SYCL - Cannot find the origin of memory corruption

80 views Asked by At

I've been writing a ray tracer using SYCL for a few weeks but I'm now facing a memory corruption issue and I really can't find where it's coming from.

I'm working on Windows 11 22H2 using the Intel oneAPI Base Toolkit and Visual Studio Community 2022 17.7.6.

On Windows, the output image is visibly broken.

On Ubuntu 20.04 (using the oenAPI Base Toolkit 2023.2.1), the output image looks fine but I assume the corruption is still present as it (almost always) crashes my Intel graphics driver when executing the code on the GPU using the gpu_selector_v (laptop, integrated Iris Xe).
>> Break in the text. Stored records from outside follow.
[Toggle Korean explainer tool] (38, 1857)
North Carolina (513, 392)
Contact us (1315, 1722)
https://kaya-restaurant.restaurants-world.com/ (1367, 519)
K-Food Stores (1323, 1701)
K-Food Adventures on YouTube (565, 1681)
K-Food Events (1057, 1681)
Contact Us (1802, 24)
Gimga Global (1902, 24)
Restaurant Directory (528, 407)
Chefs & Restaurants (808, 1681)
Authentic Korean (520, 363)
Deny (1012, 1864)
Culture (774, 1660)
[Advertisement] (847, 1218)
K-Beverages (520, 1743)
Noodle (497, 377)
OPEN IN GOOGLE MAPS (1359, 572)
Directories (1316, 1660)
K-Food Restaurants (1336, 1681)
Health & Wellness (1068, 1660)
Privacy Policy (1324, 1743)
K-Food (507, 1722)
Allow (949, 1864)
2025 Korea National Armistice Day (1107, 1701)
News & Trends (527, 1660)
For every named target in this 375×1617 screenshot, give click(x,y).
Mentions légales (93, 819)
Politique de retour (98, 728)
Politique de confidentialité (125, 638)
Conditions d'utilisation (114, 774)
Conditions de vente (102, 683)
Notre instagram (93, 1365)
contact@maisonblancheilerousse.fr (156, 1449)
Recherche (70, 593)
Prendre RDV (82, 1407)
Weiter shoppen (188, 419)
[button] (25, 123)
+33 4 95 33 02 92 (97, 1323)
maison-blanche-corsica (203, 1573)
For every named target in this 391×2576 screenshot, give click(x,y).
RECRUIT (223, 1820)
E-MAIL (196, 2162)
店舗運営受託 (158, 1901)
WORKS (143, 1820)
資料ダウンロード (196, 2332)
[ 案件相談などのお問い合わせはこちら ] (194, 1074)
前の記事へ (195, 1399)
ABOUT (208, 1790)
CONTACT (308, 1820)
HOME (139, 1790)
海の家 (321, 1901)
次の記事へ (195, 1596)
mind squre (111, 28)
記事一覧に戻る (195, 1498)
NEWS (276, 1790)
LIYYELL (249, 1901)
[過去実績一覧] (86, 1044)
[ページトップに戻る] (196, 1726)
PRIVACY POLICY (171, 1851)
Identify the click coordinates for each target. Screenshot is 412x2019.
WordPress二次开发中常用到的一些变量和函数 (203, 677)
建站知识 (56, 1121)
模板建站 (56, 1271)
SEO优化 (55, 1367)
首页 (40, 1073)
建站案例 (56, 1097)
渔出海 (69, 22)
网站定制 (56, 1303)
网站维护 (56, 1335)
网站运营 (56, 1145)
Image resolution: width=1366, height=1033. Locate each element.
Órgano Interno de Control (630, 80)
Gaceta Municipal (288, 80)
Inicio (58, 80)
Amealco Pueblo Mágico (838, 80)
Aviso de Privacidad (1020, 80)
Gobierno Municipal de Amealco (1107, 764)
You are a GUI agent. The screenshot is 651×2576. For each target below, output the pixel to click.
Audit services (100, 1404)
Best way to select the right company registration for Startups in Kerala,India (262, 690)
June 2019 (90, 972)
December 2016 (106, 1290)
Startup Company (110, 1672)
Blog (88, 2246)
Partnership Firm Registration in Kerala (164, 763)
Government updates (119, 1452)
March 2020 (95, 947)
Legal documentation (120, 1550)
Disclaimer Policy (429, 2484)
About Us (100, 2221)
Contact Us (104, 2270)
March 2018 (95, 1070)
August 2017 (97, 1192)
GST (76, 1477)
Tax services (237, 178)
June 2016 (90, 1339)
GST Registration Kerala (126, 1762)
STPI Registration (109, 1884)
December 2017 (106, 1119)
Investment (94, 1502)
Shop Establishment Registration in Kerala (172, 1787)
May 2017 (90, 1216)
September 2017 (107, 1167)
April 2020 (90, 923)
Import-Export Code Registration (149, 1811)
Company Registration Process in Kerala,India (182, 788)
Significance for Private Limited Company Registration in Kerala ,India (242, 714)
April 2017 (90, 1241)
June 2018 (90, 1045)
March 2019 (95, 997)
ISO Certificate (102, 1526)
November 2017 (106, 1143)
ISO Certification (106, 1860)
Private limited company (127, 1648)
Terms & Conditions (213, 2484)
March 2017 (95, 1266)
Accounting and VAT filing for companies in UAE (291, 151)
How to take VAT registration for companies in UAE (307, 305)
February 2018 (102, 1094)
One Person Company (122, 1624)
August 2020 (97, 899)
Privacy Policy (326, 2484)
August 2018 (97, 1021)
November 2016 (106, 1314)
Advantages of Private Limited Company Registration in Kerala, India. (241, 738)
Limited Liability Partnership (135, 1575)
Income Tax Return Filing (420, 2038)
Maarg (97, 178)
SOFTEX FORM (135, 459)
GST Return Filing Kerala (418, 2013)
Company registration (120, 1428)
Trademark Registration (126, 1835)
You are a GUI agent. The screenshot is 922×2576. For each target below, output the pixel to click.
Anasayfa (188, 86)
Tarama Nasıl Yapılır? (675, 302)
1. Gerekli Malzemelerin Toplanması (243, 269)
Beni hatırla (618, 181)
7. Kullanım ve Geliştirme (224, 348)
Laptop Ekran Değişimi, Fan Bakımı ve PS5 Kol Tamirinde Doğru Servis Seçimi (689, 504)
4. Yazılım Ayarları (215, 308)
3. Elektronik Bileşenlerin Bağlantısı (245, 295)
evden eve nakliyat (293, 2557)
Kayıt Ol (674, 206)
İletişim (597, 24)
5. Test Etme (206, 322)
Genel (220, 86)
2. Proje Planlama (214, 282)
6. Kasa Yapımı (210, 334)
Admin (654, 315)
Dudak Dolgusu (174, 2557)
On the CPU on Ubuntu, the output image is normal, there doesn't seem to be any corruption issue (it's probably still there, just not showing).

On Ubuntu, I tried using valgrind to monitor the application on the CPU but it couldn't find any memory read/write violation. No errors were reported.

On Windows, DrMemory (valgrind equivalent) crashes (pastebin of the crash here) when executing the code and so doesn't report the source of the error.

Broken output on Windows

This corruption issue only arises when compiling in Release mode with optimizations on (/02 on Visual Studio). There seems to be no issues when in Debug mode or Release with optimizations disabled.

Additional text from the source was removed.